Unfair?

In unserer Welt, in der sich deutlich die englische Sprache (mit internationalen Einsprengseln, für die wir sorgen müssen!) als die „Weltsprache“ allmählich durchsetzt, und weder Esperanto, noch Latein oder Ostfriesisch, da wird man wohl ohne zumindest gute Kenntnisse des Englischen (nicht nur) auf dem Arbeitsmarkt bald ganz schlechte Karten haben .
„Das ist ungerecht!“, werden da (zu Recht) viele schreien, „wir hatten ganz schlechte Lehrer“.
Aber die auffem Sozi, da werden schaman auch nur Loide mit Englisch-Beherrschung eingestellt.
Unfair? Yes, in William´s sense, „the Who, who shakes beer“
denn schön ist das nicht. Aber was hilft hier Gerechtigkeit und Jammern?
Also, was hilfts Geheule: an die Arbeit!
Iss übergens gaaanz leicht, Englisch!
In London zum Beispiel, da gibs sogar schon Kinner, die datt lernen!
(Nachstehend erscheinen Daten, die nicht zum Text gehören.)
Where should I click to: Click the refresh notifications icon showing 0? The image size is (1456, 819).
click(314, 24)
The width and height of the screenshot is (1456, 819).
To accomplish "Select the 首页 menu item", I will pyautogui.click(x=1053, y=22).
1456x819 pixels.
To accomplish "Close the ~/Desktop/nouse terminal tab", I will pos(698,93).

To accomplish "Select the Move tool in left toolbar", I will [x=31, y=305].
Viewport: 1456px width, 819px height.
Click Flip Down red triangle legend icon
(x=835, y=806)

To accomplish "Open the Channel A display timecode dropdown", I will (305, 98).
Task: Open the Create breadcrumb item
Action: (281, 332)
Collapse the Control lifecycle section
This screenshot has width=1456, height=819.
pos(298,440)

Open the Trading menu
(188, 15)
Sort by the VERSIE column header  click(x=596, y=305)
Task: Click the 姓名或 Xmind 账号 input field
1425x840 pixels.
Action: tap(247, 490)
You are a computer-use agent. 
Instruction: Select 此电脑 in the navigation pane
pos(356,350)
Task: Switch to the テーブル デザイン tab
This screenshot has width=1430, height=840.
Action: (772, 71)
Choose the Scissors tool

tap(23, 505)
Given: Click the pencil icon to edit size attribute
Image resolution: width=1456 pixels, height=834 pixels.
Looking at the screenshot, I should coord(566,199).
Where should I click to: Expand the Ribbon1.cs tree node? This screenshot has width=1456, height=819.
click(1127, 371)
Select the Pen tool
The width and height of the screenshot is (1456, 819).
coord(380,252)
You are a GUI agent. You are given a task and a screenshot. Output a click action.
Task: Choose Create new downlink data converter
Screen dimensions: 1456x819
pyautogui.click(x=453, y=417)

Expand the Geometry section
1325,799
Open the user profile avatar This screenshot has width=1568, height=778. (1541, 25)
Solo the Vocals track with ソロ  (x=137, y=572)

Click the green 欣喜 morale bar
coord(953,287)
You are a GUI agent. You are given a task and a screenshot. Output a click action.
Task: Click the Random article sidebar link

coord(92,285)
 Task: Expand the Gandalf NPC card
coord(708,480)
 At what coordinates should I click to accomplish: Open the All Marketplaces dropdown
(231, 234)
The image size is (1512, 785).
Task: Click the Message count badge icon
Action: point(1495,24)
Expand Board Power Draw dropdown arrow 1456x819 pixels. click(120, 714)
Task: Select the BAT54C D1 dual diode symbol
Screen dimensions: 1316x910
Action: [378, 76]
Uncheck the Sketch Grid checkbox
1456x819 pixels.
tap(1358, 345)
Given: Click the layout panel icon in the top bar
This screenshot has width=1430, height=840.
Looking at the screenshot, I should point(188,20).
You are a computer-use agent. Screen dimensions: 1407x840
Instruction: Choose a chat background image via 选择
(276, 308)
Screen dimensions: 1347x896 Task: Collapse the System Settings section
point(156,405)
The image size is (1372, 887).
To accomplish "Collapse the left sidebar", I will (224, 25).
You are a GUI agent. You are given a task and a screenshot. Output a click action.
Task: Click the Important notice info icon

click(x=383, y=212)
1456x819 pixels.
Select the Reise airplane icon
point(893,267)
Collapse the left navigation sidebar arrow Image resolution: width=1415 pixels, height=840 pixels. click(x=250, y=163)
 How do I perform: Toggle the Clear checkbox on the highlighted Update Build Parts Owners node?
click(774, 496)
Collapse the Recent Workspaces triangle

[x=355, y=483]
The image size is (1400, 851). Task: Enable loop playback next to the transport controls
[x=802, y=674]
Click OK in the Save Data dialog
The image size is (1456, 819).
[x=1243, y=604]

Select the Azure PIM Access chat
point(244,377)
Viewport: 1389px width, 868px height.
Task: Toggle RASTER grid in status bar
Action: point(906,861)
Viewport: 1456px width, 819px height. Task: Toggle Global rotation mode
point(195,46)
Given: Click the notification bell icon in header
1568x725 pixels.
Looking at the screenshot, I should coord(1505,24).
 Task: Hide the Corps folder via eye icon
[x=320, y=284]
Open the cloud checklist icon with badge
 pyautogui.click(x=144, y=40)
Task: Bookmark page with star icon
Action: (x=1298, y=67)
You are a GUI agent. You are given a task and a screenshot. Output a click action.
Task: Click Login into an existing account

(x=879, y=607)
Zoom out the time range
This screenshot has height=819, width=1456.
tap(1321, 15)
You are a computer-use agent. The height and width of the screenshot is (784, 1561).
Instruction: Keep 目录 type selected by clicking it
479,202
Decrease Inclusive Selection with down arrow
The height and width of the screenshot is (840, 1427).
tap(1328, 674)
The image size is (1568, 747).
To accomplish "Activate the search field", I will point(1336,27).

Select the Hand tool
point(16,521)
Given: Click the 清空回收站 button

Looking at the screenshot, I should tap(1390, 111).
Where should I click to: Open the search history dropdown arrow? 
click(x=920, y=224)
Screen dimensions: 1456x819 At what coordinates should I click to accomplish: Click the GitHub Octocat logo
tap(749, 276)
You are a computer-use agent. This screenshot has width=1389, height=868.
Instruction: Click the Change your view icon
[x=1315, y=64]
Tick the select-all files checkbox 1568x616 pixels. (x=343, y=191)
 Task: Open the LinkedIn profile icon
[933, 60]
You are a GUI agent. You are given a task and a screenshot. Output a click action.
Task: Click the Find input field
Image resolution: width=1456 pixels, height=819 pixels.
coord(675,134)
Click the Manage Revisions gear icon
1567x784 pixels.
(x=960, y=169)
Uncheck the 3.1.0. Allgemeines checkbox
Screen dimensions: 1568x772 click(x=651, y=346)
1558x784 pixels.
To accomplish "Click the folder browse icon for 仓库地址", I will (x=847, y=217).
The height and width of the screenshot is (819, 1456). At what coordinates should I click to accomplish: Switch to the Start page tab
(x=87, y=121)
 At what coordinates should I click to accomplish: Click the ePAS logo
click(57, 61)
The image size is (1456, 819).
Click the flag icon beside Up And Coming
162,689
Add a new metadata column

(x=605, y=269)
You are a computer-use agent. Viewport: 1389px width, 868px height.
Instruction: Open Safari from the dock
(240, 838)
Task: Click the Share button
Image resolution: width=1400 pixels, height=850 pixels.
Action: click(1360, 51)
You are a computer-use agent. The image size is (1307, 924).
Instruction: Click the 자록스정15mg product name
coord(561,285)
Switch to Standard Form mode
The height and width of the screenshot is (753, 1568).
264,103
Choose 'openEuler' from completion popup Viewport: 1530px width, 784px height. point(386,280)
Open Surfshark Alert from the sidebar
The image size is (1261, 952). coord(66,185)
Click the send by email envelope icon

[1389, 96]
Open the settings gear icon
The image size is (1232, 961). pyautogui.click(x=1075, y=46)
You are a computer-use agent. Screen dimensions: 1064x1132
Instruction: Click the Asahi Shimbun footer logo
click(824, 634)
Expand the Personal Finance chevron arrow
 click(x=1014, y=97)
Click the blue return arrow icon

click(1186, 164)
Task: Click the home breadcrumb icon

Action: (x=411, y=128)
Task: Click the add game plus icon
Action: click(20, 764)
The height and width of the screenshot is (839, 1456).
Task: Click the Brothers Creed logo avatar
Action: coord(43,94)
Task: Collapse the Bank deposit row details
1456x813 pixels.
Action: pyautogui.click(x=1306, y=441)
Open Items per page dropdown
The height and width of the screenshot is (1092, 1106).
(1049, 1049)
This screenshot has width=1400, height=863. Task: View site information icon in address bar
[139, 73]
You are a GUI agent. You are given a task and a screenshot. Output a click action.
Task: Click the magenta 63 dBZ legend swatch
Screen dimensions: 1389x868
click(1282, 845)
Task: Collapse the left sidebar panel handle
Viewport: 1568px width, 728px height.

I hope, we´re all ways well come!

Regards, and: rehearsels,
Moin, manni

Hi, Manni
seit ich im Ausland gelebt hab, ist Englisch für mich nicht mehr so wichtig. In Spanien zum Beispiel lernen die Leute erst Englisch, wenn sie es brauchen, im Beruf z. B., und nicht in der Schule. In Frankreich und Italien hab ich auch auf der Straße wenig Leute getroffen, die Englisch konnten, und wenn ich nach dem Weg fragen musste, hab ich mit dem, was ich in der Landessprache konnte, und der Landkarte verständigt. Klar, in international tätigen Firmen wird Englisch gesprochen, aber die Leute lernen es dann, wenn sie dort eingestellt werden und nicht vorher.
Ich bin nicht dagegen, Fremdsprachen zu lernen, ganz im Gegenteil, ich beherrsche selbst drei oder vier (und hab schon einige mehr ausprobiert), aber ich hab oft das Gefühl, dass das in Deutschland überbewertet wird. Perfektionisten allesamt. Und Pessimisten. Ein bisschen Englisch, aber nicht perfekt? Nein danke, das reicht nicht. Damit traue ich nicht mich irgendwo zu bewerben. Ist doch Blödsinn. Man kann meistens mehr als man denkt und glaubt, und man lernt unheimlich viel dazu, indem man es einfach tut.